Work to be completed: Work out the number of lines in the records that include the word "Given"; reply with that number alone.

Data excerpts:
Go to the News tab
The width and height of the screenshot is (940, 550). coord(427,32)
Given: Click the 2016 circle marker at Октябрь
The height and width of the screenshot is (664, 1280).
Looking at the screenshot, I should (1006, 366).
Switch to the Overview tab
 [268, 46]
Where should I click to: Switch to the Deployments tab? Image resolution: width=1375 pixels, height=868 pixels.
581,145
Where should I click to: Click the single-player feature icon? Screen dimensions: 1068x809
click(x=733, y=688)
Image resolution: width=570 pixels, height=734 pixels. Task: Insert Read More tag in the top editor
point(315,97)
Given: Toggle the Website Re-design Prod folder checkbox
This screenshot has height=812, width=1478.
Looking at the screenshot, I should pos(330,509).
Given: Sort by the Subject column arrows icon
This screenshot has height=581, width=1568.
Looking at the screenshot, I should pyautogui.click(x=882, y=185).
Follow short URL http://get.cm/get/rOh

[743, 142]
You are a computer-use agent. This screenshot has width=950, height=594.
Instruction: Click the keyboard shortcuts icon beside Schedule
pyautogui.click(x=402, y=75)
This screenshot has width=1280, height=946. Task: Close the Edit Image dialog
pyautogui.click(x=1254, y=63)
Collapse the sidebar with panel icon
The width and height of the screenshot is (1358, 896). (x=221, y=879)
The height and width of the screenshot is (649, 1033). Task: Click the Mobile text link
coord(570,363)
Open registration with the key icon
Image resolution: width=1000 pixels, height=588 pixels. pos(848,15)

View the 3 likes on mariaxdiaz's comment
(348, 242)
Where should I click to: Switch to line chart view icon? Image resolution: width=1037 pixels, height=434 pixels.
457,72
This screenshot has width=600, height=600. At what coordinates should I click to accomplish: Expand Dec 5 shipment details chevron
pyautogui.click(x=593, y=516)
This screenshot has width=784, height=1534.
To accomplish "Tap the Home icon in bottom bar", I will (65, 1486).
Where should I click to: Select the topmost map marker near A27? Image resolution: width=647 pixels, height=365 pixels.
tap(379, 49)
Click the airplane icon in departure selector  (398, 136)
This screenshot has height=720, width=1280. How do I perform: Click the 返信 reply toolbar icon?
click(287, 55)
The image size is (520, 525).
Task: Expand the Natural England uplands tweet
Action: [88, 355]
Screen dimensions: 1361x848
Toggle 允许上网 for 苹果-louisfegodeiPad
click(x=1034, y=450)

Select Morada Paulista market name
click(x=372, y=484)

Answer section: 3